How do you know when you’re doing a good job? Completing what is asked of you? Exceeding personal and organizational goals?
An effective performance management system provides a clear process, a set of steps that outline how employees can improve performance through personal development, self-awareness of strengths and weaknesses, and actions needed to achieve their goals.
The system should not be seen as an exhausting process, rather an opportunity to create a feedback-rich culture that motivates employees to do their best.
What is Performance Management?
Performance management, not to be confused with performance reviews, is a process that involves creating a work environment that incorporates goal setting, assessments and recognition, with coaching heavily offered throughout the process.
While execution varies according to company needs, structure and culture, a performance management system contains three primary phases. Each phase has a purpose.
Goal Setting – Employees and managers work together to identify goals, based on job duties and responsibilities, that can usually be achieved within a year or more frequent deadlines as the company permits. Clear expectations should be communicated during goal-setting.
Assessments – Managers provide evaluations, either on an annual basis or more frequently, to go over employee development and performance. Feedback is typically provided by management and coworkers. In some cases, the employee may conduct a self-evaluation.
Recognition – Employees should be recognized for accomplishments with incentives and rewards such as promotions or bonuses. This is also a time to discuss areas of improvement and ways management can help the employee improve performance.
When Should It Be Used?
Ultimately performance management is about improving results – whether it’s individual employee performance, team goals, or a combination of both.

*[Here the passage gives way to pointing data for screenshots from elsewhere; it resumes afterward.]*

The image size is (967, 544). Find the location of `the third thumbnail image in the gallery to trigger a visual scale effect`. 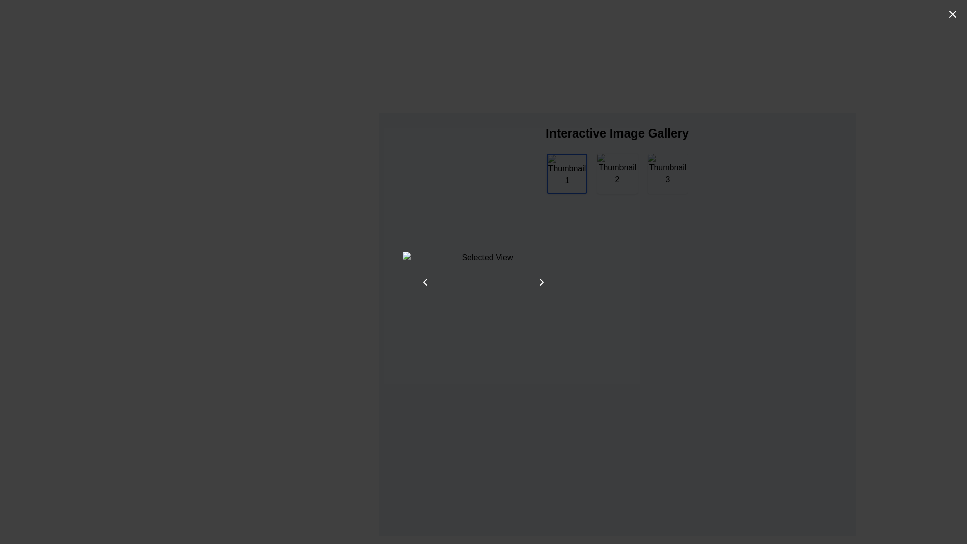

the third thumbnail image in the gallery to trigger a visual scale effect is located at coordinates (667, 173).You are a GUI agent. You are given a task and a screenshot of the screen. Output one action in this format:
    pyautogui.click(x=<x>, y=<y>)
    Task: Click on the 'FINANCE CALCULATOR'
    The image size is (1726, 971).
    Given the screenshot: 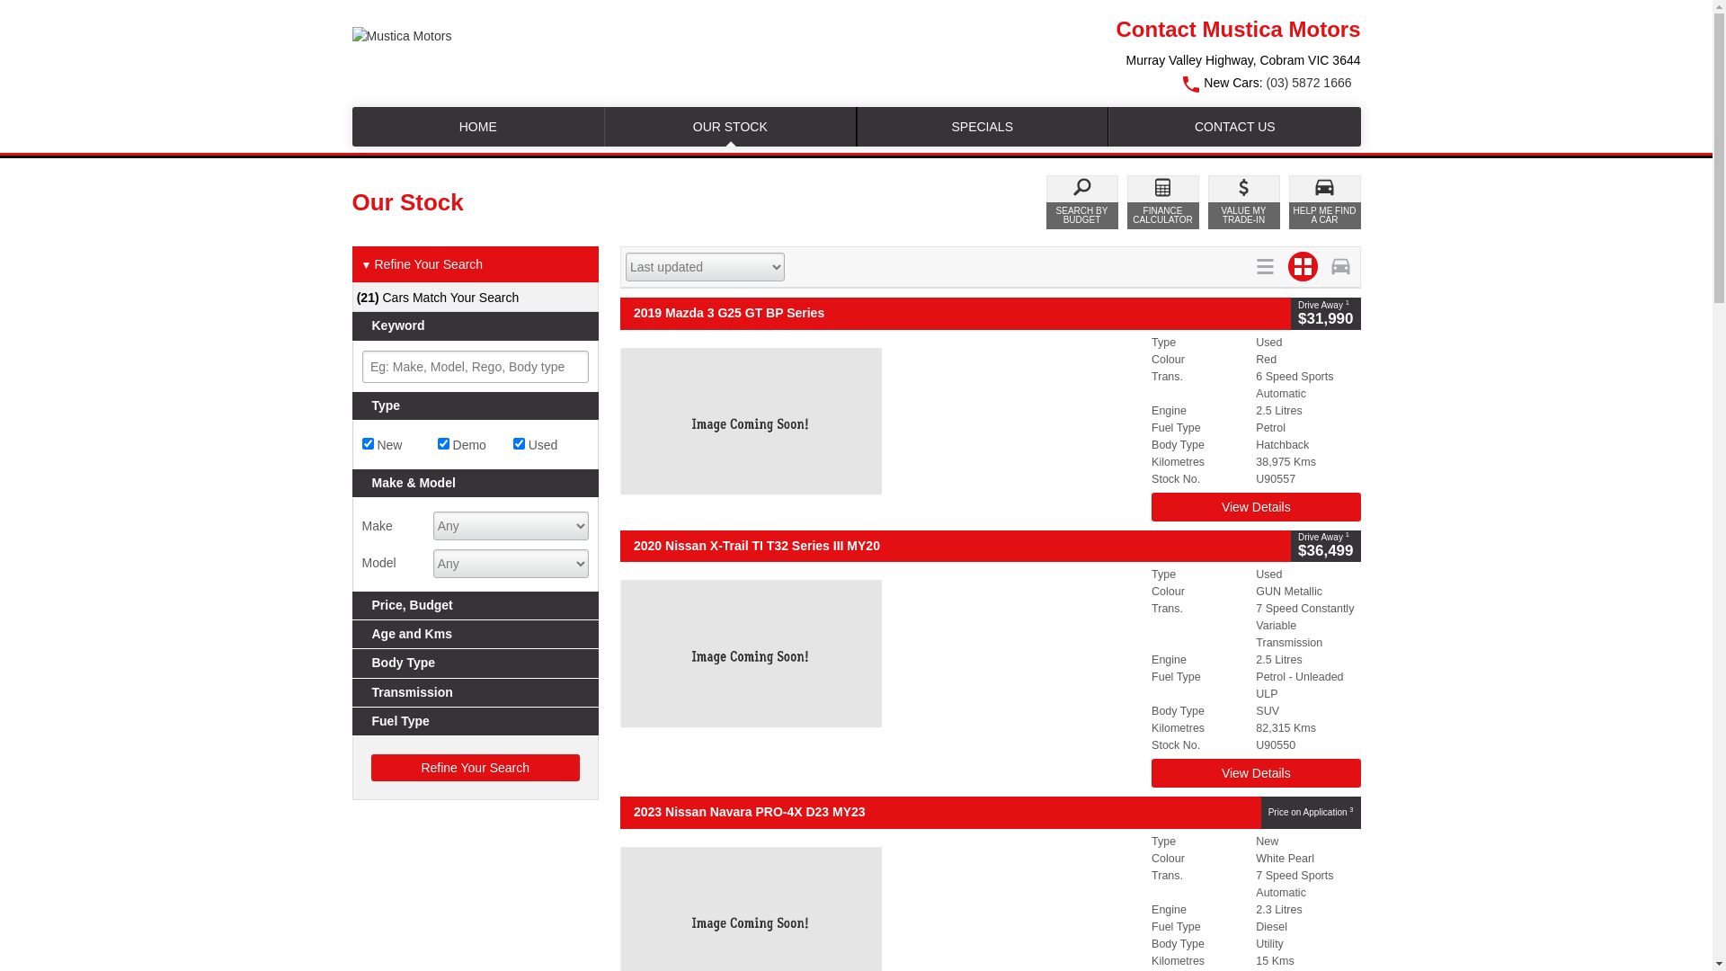 What is the action you would take?
    pyautogui.click(x=1163, y=201)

Global organizations such as Cisco, GE and Google have implemented performance management systems that focus on team dynamics and how individual employees contribute to their team, according to a 2017 article by Deloitte.
Traditional performance management systems revolved around annual performance reviews, which included ratings or numerical forms of measurement. Today, many organizations are customizing PM systems and incorporating real-time feedback and micro “check-in” sessions that are less formal. The foundation of any system just requires three key phases: the rest can be adjusted according to needs, goals and results.
These best practices provide company leaders with tips to ensure each phase of the process is completed and executed effectively.
5 Best Practices in Performance Management
SMART Goals – Creating focused, clear goals will help ensure all parties understand employee expectations. If your organization does not have a specific process or guidelines for goal-setting, following the steps to create SMART goals can help streamline the process and make sure they are structured accordingly. The acronym SMART stands for Specific, Measurable, Attainable, Relevant and Time-Bound.
Ongoing Feedback – Whether or not your organization conducts annual performance reviews, providing continuous, actionable feedback will ensure employees know exactly how they are doing in real-time. Failing to communicate more frequently could result in increased unawareness of problem areas and lead up to a difficult annual review which could have addressed issues sooner.
Provide Training – Organizations can improve the entire process by providing ongoing training for both employees and managers. Managers can dive deeper into the critical aspects of leadership, including how to give feedback and how to practice active listening when talking to employees. Employees can also benefit from additional training and learn how to better communicate with team members and managers.
Leverage Technology – Many HR technology companies have everything from mobile apps to software platforms that allow you to congratulate colleagues publicly, or request “check-in” sessions with your boss. Using these tools may encourage employees to seek out feedback and constructive criticism faster and more frequently.
Reward Success – From a simple “thank you” in the hallway to extending a promotion, rewarding people for achieving a goal will not only set an example for others to improve overall performance, but it will encourage the person who is recognized to continue the good work.